Hacker News new | ask | show | jobs
by cratermoon 1726 days ago
At one place I consulted, the fte lead ignored flaky tests and attributed failures to the tests being wrong.

A few months later...

The code that was failing intermittently was found to be using floating point types for money. Yeah, I'm gonna wanna fix that.

1 comments

Right if you have flaky tests there are 3 acceptable responses:

1. Fix the test

2. Fix the code that is being tested

3. Say "well we don't need this software to be reliable anyways so let just stop running tests"

But many places seem to adopt hidden option #4 "Run the tests and ignore failures"

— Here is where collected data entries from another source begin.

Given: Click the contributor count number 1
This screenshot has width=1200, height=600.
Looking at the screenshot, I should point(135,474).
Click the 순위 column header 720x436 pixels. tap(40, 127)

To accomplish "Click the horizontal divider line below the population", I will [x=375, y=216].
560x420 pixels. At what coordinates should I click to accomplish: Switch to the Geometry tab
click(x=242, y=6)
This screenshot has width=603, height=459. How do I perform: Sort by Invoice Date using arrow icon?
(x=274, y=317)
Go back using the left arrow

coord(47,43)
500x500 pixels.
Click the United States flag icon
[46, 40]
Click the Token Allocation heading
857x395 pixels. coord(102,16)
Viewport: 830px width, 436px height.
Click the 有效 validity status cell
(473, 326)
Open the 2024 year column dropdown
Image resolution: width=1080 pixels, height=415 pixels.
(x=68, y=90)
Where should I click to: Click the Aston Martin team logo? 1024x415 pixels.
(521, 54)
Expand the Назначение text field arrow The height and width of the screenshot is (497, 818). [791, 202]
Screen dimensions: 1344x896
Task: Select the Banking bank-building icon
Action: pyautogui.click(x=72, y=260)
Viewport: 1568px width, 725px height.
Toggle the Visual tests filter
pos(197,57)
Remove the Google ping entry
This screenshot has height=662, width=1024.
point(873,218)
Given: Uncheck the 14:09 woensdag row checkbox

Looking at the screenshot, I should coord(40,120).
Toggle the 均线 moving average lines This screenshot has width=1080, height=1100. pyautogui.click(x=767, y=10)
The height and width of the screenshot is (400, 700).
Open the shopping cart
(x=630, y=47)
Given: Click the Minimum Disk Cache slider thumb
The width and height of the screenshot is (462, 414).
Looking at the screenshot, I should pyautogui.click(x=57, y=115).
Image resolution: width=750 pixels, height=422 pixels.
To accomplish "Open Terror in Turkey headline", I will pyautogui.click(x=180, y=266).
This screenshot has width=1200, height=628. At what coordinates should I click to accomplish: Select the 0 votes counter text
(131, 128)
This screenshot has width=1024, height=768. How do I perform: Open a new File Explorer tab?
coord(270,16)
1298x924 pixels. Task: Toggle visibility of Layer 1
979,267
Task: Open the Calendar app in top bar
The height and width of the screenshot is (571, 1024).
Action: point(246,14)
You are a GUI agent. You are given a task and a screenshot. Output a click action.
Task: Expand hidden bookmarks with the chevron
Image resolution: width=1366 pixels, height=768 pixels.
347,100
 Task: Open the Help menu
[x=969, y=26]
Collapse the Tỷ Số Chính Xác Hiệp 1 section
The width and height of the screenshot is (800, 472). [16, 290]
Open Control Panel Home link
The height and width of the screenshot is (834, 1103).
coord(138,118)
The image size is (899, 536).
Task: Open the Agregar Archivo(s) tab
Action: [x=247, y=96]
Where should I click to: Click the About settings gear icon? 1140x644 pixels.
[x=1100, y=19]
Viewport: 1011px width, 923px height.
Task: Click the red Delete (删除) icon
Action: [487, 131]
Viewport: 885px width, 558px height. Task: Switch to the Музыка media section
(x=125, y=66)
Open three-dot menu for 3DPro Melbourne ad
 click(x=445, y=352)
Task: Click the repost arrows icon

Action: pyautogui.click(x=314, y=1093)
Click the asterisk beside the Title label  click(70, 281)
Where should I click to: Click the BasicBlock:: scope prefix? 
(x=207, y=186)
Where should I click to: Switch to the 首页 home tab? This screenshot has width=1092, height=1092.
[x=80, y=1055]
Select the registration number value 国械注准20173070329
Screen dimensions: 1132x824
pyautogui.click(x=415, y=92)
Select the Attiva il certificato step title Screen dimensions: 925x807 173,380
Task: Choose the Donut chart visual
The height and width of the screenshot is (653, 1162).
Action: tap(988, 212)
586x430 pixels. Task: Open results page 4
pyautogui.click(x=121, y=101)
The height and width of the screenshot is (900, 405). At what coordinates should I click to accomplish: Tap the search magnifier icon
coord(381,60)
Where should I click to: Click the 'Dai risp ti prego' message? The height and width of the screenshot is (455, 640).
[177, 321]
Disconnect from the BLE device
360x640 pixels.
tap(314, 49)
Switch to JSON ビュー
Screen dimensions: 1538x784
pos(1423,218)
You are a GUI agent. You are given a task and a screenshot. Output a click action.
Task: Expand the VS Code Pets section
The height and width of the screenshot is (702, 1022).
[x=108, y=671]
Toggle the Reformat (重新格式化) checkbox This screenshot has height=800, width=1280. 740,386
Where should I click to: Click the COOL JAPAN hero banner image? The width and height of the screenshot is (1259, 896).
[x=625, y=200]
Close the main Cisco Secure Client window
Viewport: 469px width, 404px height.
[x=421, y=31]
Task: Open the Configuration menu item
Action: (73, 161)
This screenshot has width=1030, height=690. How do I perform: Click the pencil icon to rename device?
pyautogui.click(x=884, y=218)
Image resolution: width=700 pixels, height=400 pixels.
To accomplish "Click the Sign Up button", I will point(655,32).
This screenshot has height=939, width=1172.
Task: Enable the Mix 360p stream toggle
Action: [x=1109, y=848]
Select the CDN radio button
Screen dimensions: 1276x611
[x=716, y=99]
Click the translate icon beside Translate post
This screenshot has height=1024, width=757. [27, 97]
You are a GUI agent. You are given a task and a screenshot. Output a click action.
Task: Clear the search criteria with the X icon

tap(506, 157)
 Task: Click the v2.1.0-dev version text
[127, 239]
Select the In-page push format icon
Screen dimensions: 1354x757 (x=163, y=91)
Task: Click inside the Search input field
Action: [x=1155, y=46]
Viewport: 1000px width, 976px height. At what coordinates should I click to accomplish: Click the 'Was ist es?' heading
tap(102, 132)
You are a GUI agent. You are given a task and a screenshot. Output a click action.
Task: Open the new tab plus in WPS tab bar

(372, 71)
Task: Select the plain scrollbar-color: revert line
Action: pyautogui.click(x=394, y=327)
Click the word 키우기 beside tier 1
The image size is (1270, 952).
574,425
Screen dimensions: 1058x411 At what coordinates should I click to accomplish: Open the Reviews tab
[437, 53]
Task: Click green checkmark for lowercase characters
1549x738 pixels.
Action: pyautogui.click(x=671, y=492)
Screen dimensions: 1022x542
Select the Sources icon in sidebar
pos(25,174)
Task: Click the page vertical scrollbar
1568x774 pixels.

A related issue is dialing the tunables for warnings up to 11 and then not reading any of the warnings. Once I saw a case where the build generated 1000s of warnings. Found a bug and said "this would be flagged as a warning even with relatively low warning settings" sure enough it was.

Obviously fixing warnings is good, but if they had just lowered the warning setting to be something reasonable, they would have had maybe 10 warnings total, one of which was a bug, which is a lot more useful than 1000s of warnings, at least one of which was a bug.

Option #4 is just option #3 but keeping the costs of running tests you ignore.

You're right about excessive warnings, but then sometimes note. Running `gcc -Wall` used to be considered madness, and if you did it now on a codebase that has been around a while and not kept clean, you'd drown in messages. The key is to turn it on from the very start and fix things when there are 10 warnings instead of 1000.

This decay happens with test suites, too. One or two tests start to fail, and instead of fixing them, people ignore the failures. A bit later, it's five tests, then 10, and pretty soon the programmers see the tests as broken instead of looking at the failures that let things get to the point where there are so many failing tests.

The fix for both situations is similar though; dial down the {warning strictness|number of tests run} until you get a clean {warnings|test-run} then enable them one by one in order of how easy they are to fix.